Dissecting the thermodynamics and cooperativity of ligand binding in cytochrome P450eryF.

Conformational flexibility and cooperativity in ligand recognition are two key aspects of the catalytic diversity of cytochrome P450 enzymes. In this study, we dissect the ligand binding stoichiometry and energetics of the soluble bacterial P450eryF by isothermal titration calorimetry (ITC) using three allosteric and two non-allosteric ligands of diverse chemistry. Complementary spectral binding studies and sequential, two-ligand docking simulations were performed to help assign the binding sites. Binding of 4-phenylpyridine (4-PP) or 4-(4-chlorophenyl)imidazole (4-CPI) showed 1:1 stoichiometry in ITC, consistent with the lack of cooperativity observed in spectral binding studies. The larger ligands 9-aminophenanthrene (9-AP), 1-pyrenebutanol (1-PB), and alpha-naphthoflavone (ANF) show cooperative spectral binding and yielded 2:1 stoichiometry. The associated thermodynamic parameters for the sites were calculated using a sequential binding mechanism. The binding constant (KD) for the first site was almost two times lower than that of the second site for all three compounds. Ligand binding at site 1 was entropically favored, whereas binding at site 2 was weak and entropically unfavorable. Simulations showed that two molecules of 9-AP, ANF or 1-PB can be adequately docked to two individual sub-sites within a large binding pocket.
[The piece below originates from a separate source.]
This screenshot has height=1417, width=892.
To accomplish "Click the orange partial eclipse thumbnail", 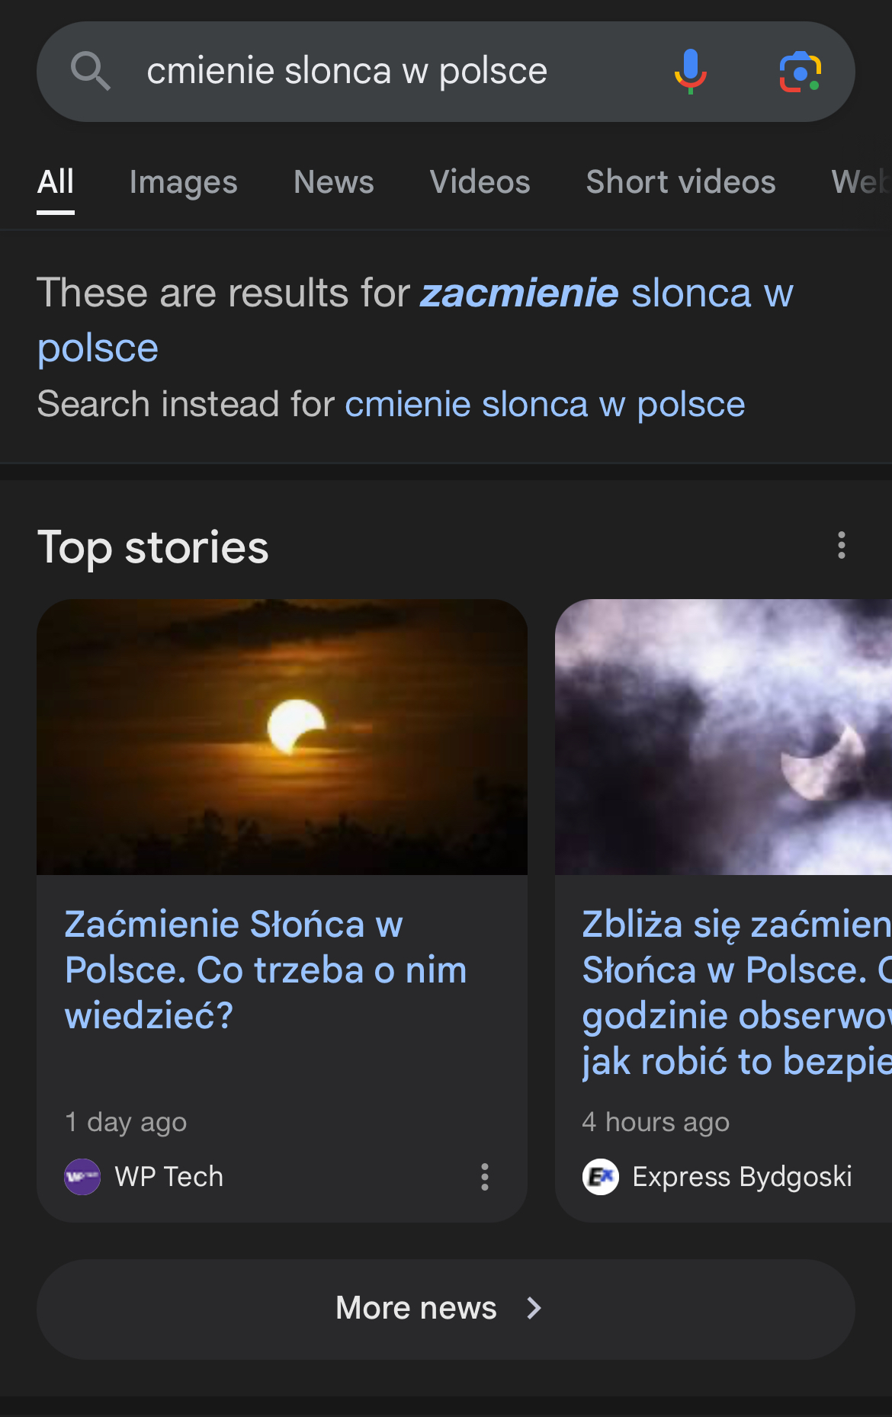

The absence of hydrophobic tethering and ligand stacking are consistent with the single low affinity binding site observed for 4-CPI and 4-PP. Competitive binding studies with P450eryF preloaded with either 1-PB or ANF showed a decrease in the affinities for 9-AP at both the sites, with large entropy-enthalpy compensation, indicating the ability of the binding pocket to accommodate two ligands of diverse chemistry and enable cooperativity.